Read the whole thing for more.
IMHO the controversy over Hilary Rosen's comment is less manufactured than the carefully constructed controversy over whether supporting a religious exemption for free birth control means that Republicans are making war on women. I think Rosen's comment is significant because it tends to confirm an existing impression that liberal feminists have contempt for homemakers.
Or, try this analogy. Suppose Karl Rove said that Michelle Obama shouldn't be listened to regarding women's economic issues, because she's black and got where she did thanks to the benefits of affirmative action. (Not that I believe this.) There would be a huge controversy, and IMHO it would be appropriate. Rove's hypothetical comment would be rightly taken as a slam at all black people.
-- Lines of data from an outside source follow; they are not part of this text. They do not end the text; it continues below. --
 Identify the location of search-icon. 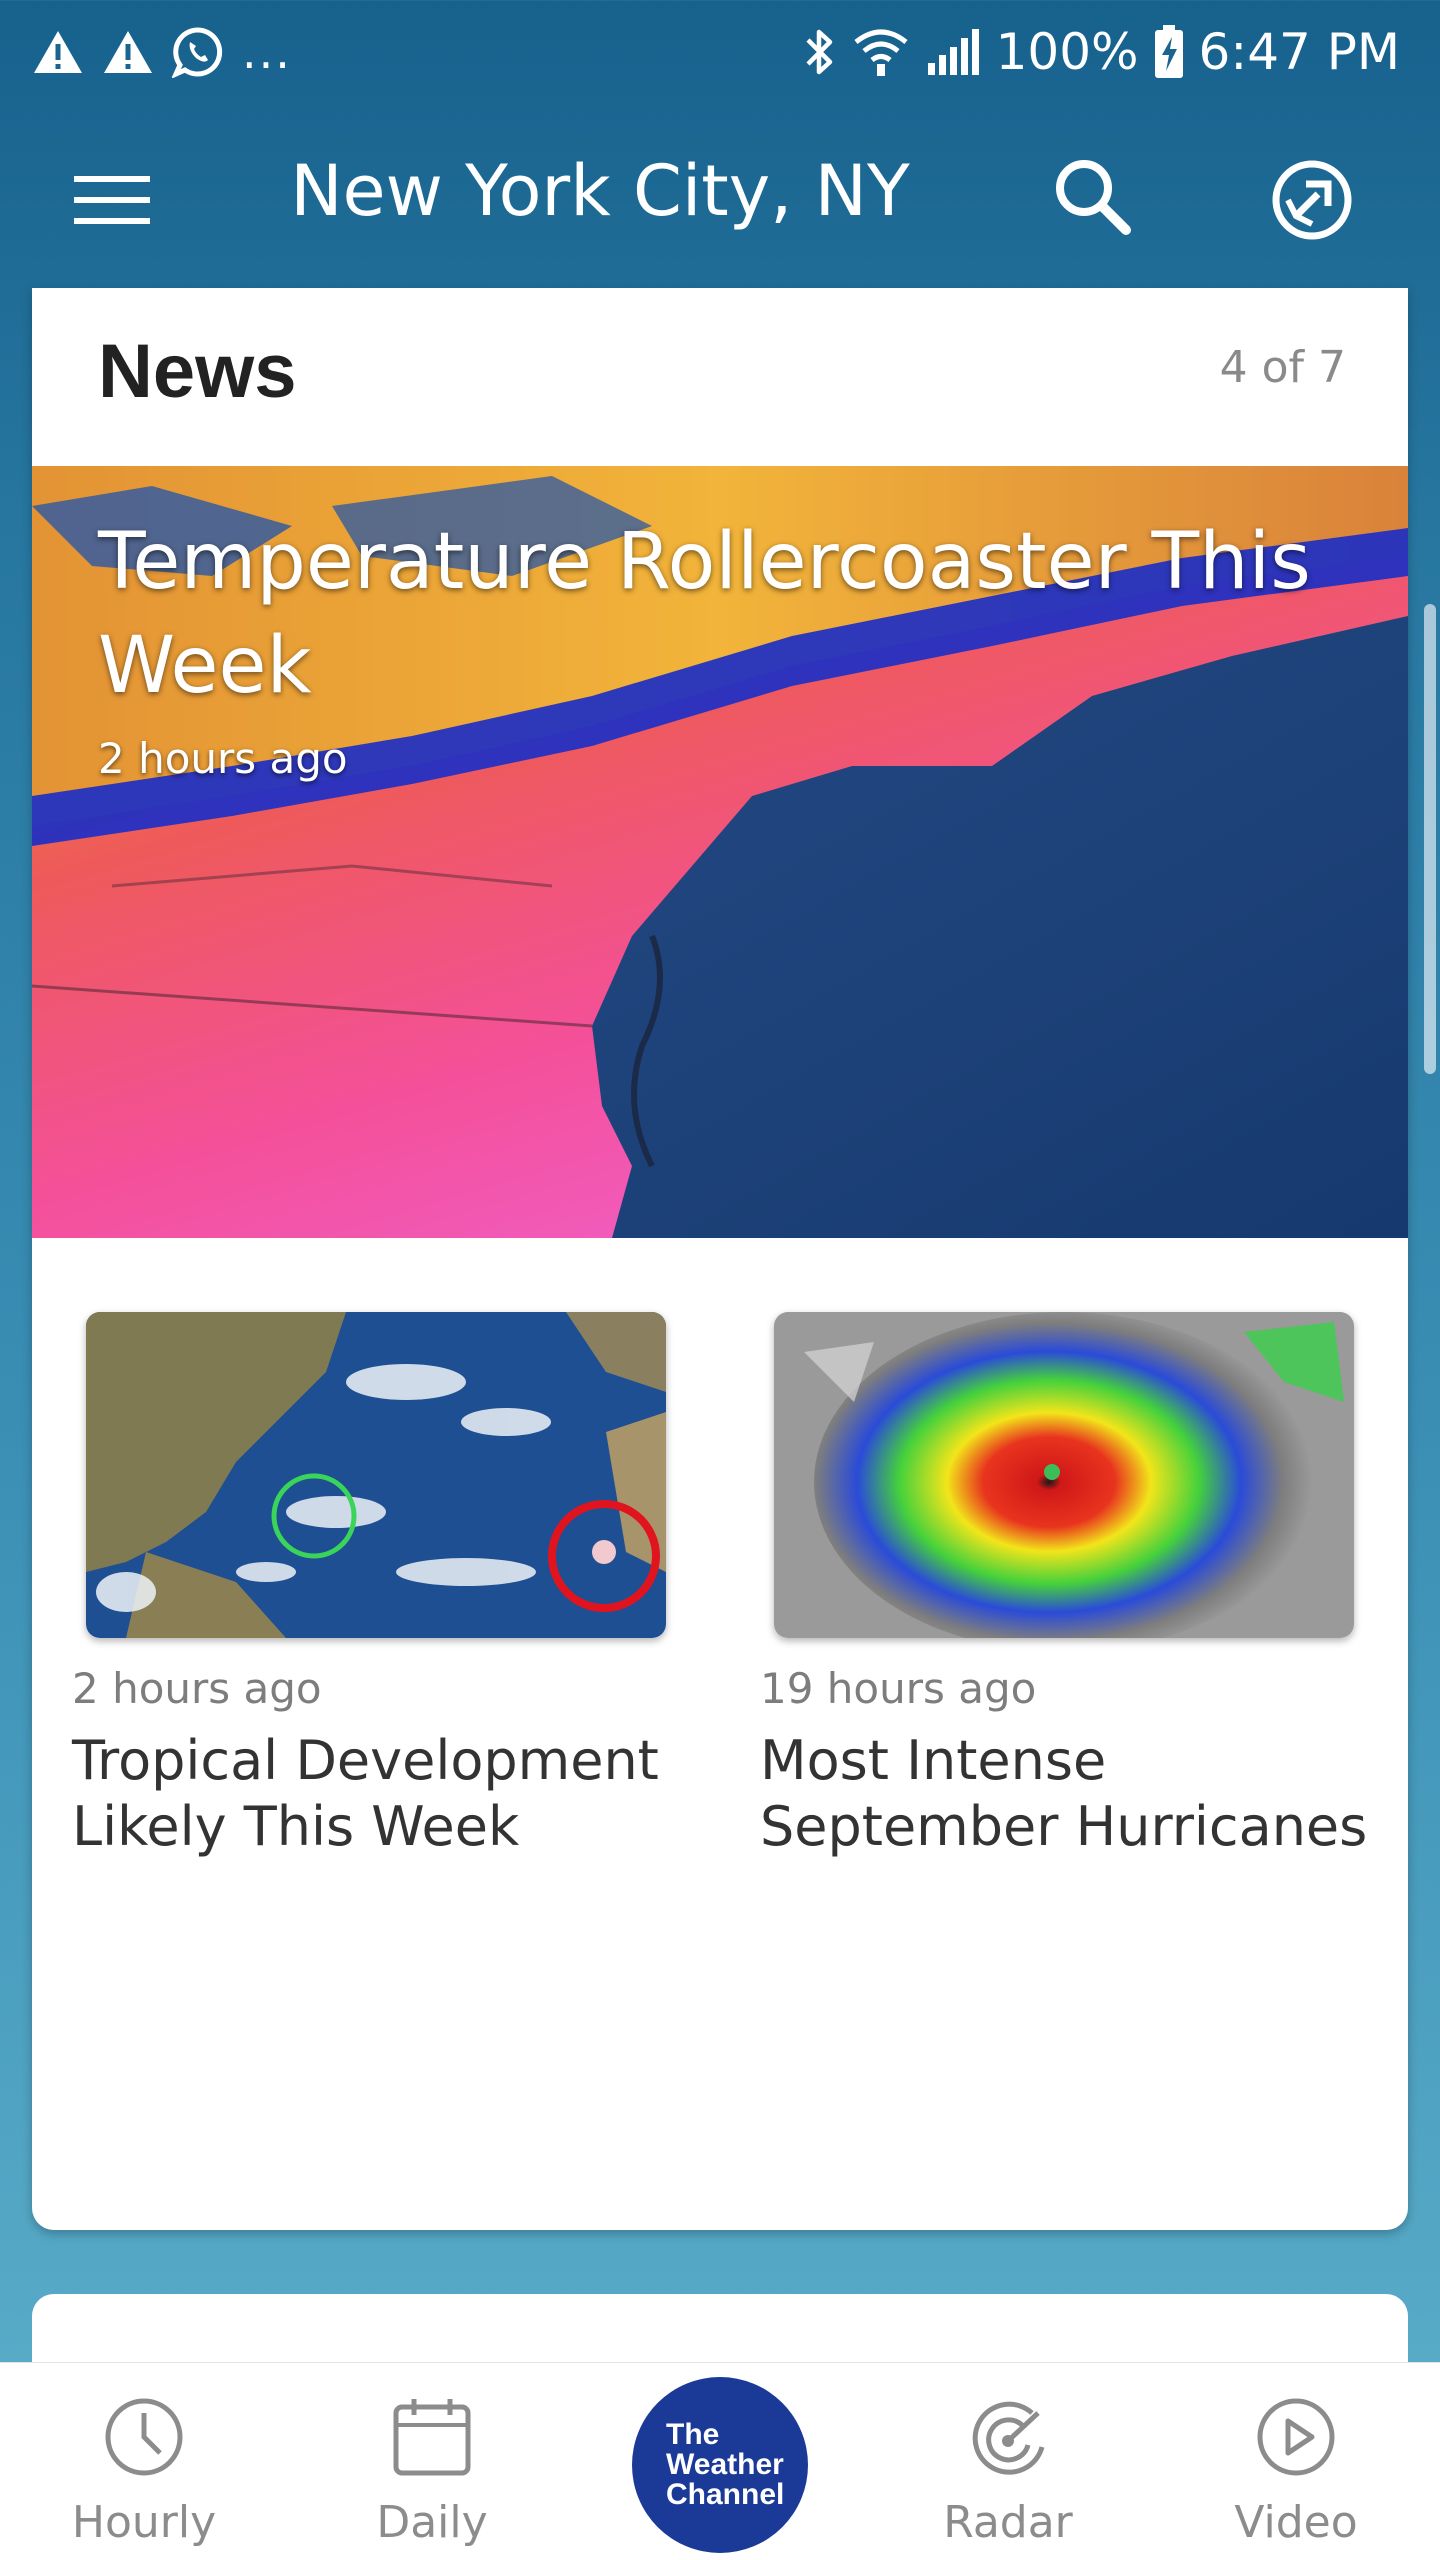
(1094, 198).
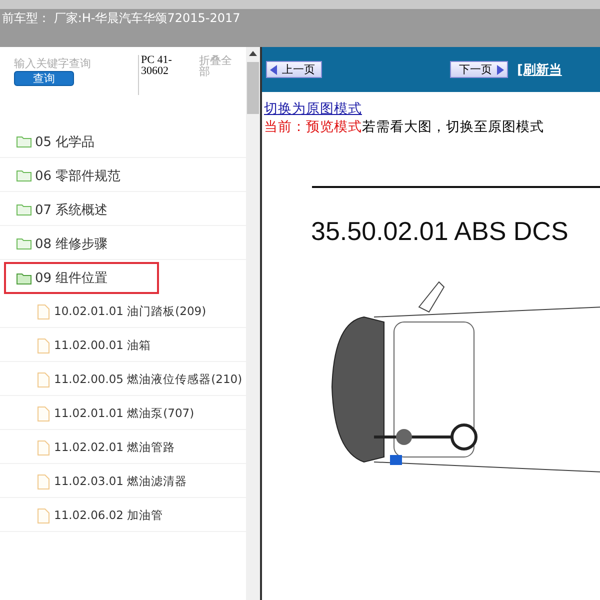 This screenshot has width=600, height=600. I want to click on tree-document-item: 11.02.06.02 加油管, so click(123, 516).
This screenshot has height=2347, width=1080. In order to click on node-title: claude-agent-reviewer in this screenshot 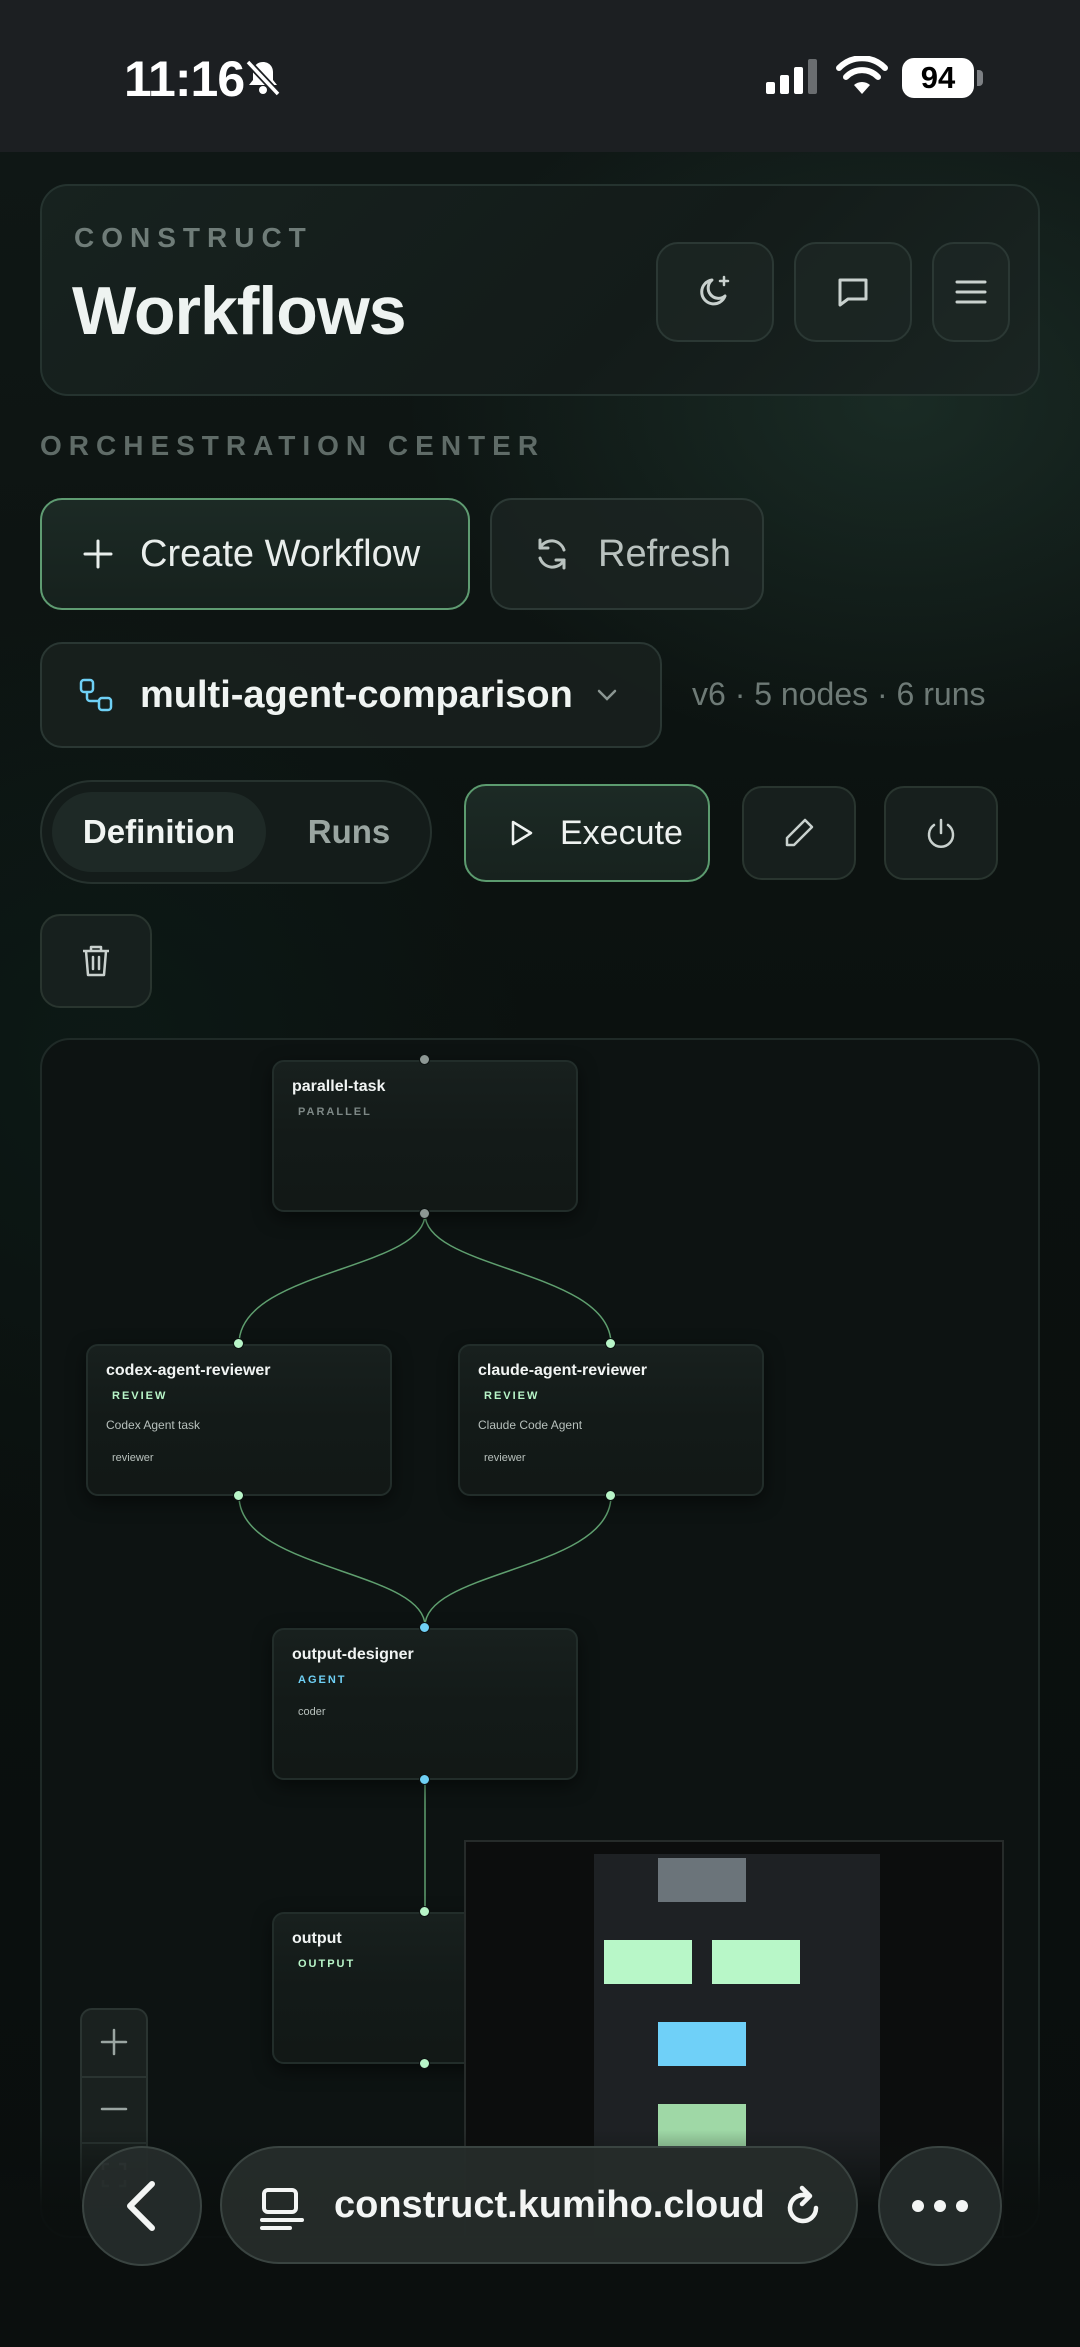, I will do `click(562, 1370)`.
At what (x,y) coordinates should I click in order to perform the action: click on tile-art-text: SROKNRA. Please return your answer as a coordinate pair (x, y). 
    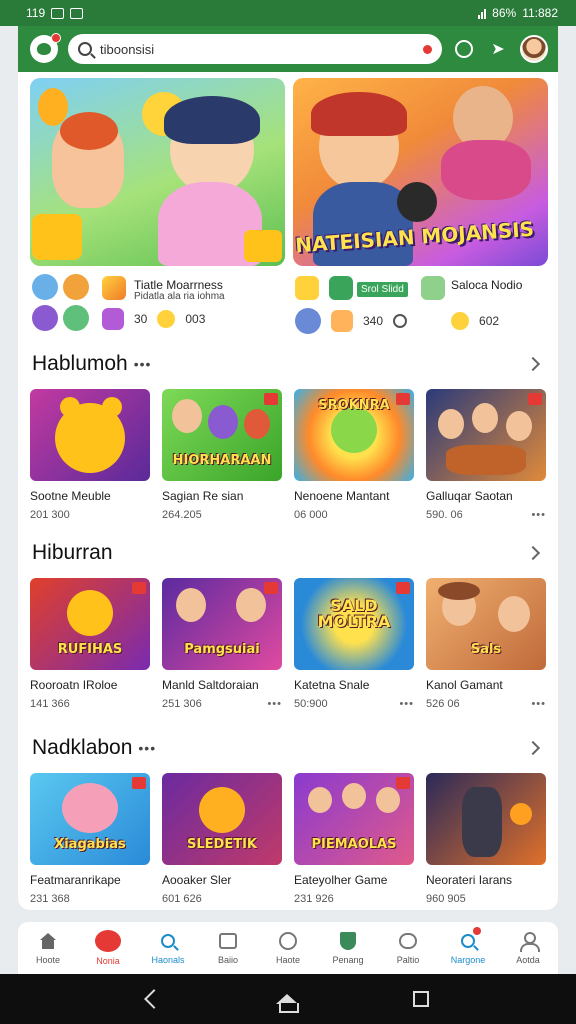
    Looking at the image, I should click on (354, 406).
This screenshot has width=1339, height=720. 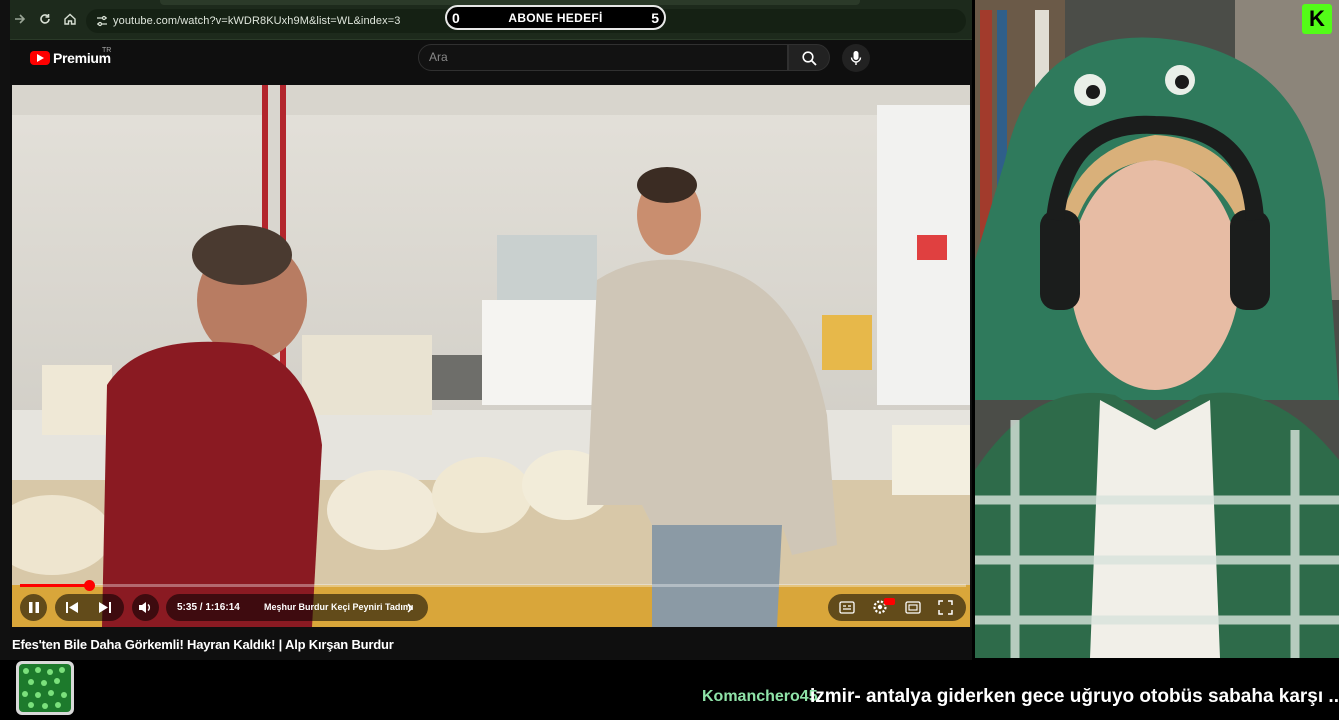 I want to click on subscriber-goal-widget: 0 ABONE HEDEFİ 5, so click(x=556, y=18).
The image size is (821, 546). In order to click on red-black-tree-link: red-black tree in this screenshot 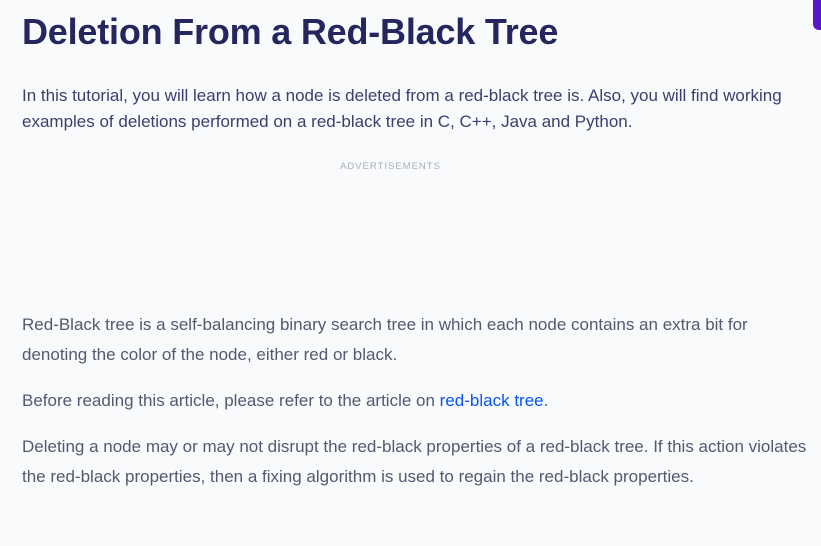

Posted by: David in Cal | April 13, 2012 at 08:19 PM
A commenter on anther blog saw Rosen's comment in the context of traditional sexism:
Rosen's remarks fall into a pattern of "housewives aren't smart enough to understand." Women weren't smart enough to vote, supposedly, women weren't smart enough for that....Ann Romney's a home maker. Because she's that, she's not qualified on the economy? It is sexist and offensive.
I would add that it's so normal for politicians to support motherhood and apple pie that the phrase is defined as "Statements of principles or values with which few disagree."
For a political campaign to attack motherhood is remarkable, and therefore newsworthy.
Posted by: David in Cal | April 15, 2012 at 11:18 AM
Poor Hilary Rosen, pilloried for giving the unfiltered version of what she really thought. And as some of her defenders have pointed out, her slam against stay-at-home moms was actually peripheral to her real point, which was to slam the rich. Class warfare is completely respectable, you see, at least among the Obama faithful.